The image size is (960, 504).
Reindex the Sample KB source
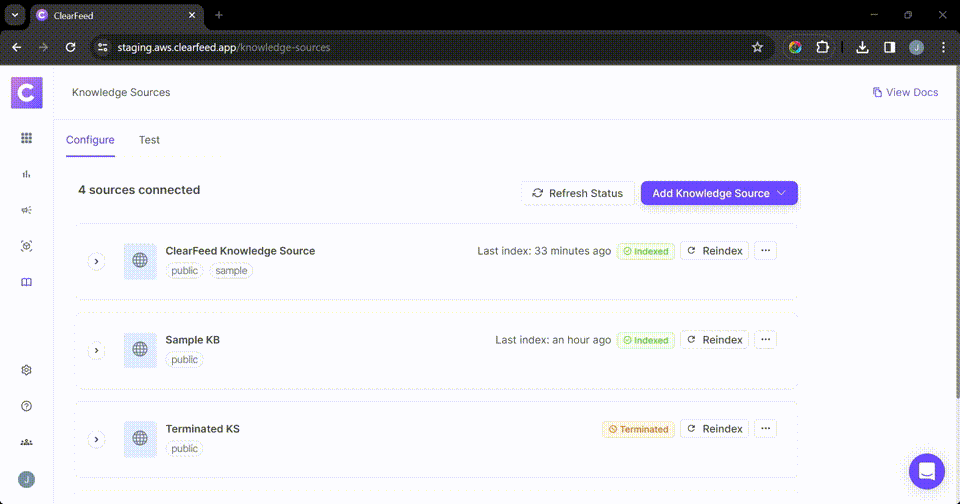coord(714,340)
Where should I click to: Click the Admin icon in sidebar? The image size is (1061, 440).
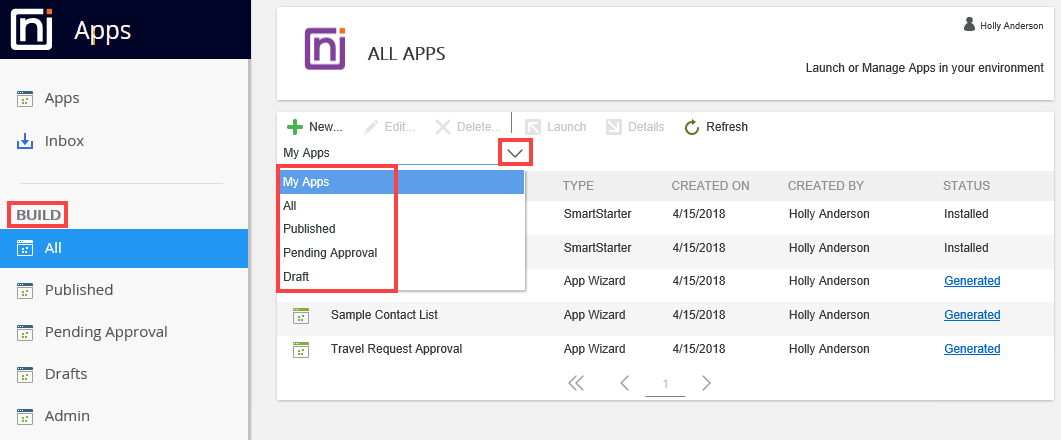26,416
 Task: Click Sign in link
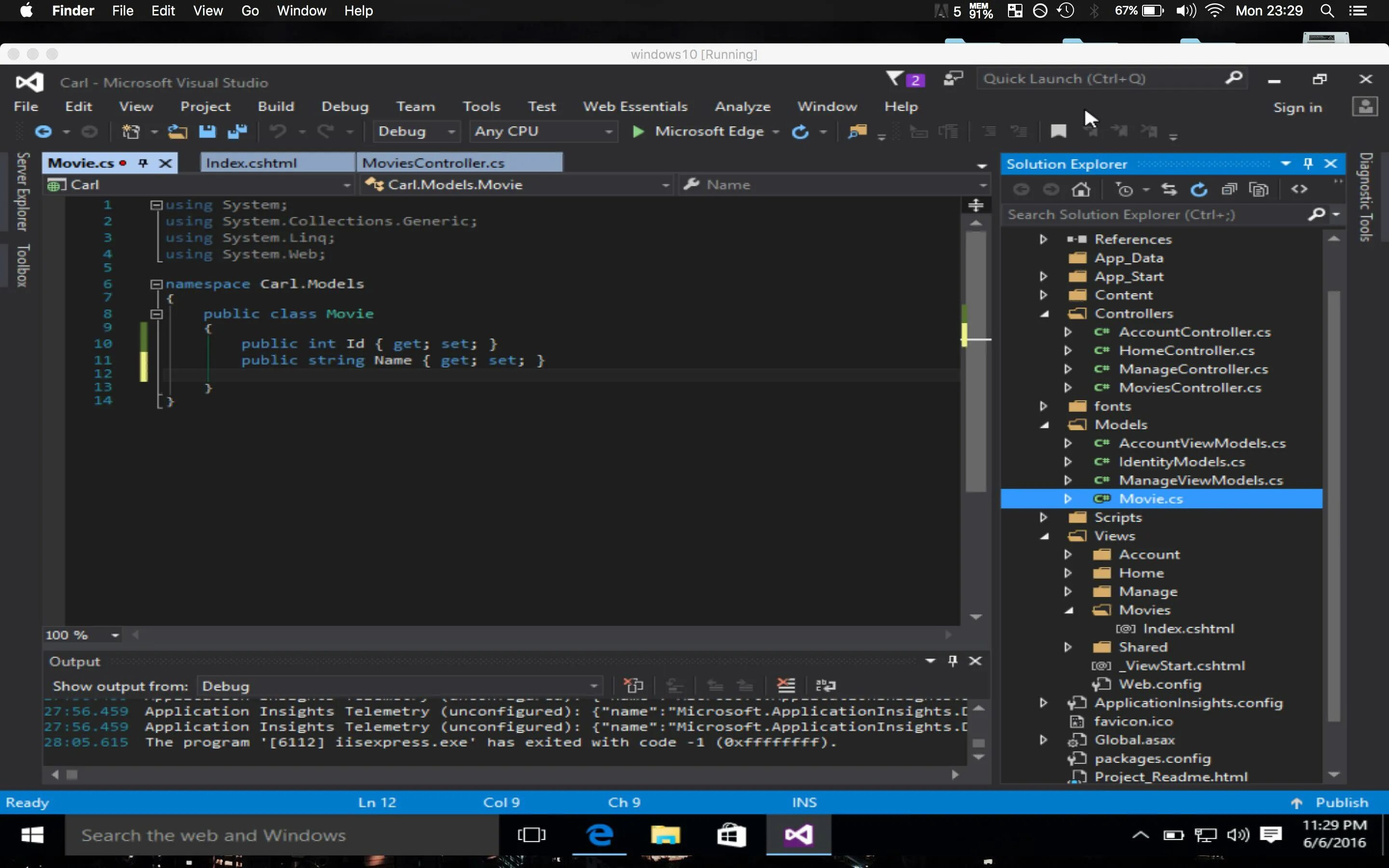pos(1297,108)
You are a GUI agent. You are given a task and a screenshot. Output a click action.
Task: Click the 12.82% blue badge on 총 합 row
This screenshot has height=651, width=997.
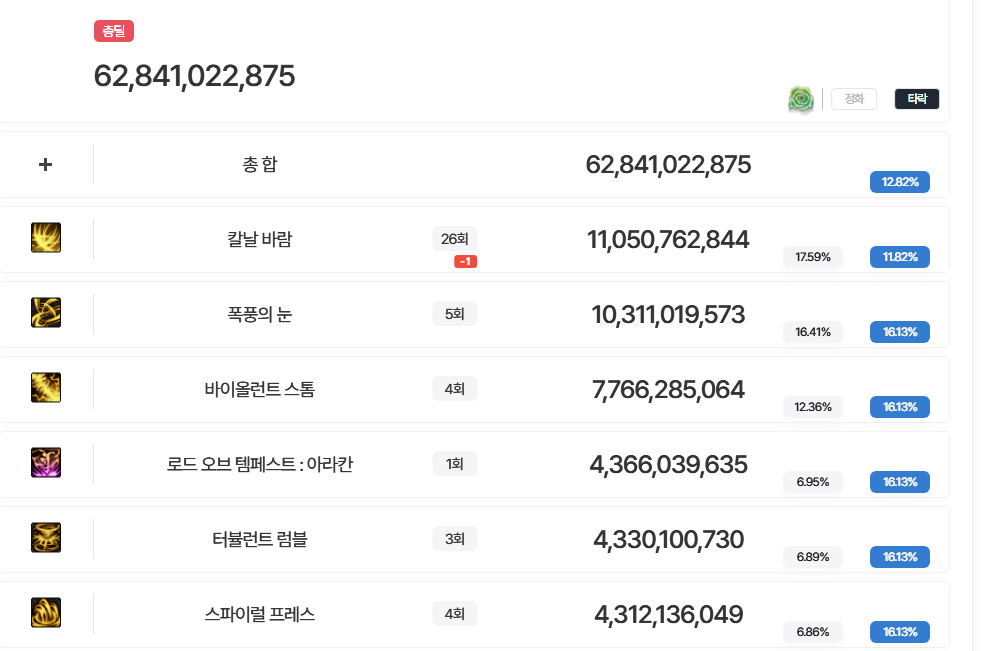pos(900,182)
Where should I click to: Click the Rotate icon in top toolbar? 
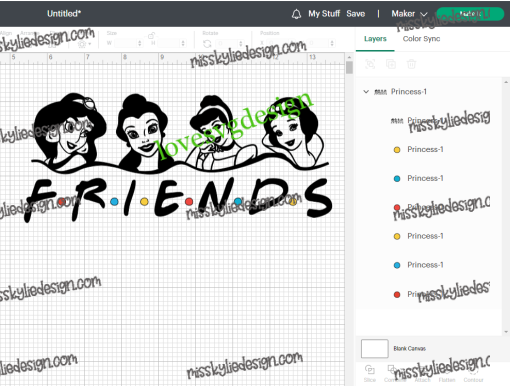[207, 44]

· · · · ·

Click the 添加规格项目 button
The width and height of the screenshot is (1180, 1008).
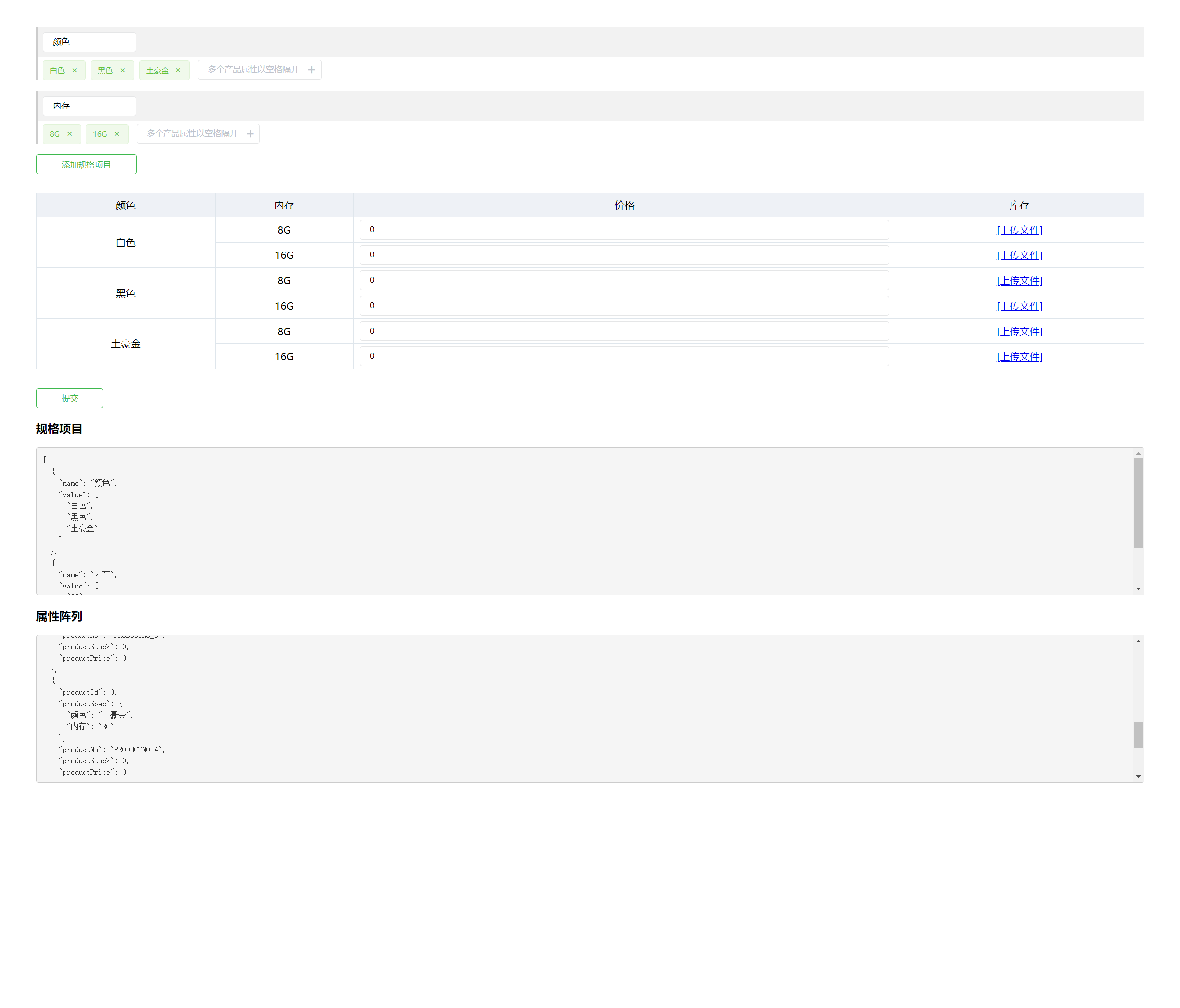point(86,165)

· · · · ·

Written request:
Gather every line of the records that contains the string "Where", treating uppercase and lowercase as different, and copy each of those lines out.

Correct result:
Where should I click to: Click the Admin icon in sidebar? The image size is (1061, 440).
Where should I click to: Click the Rotate icon in top toolbar? 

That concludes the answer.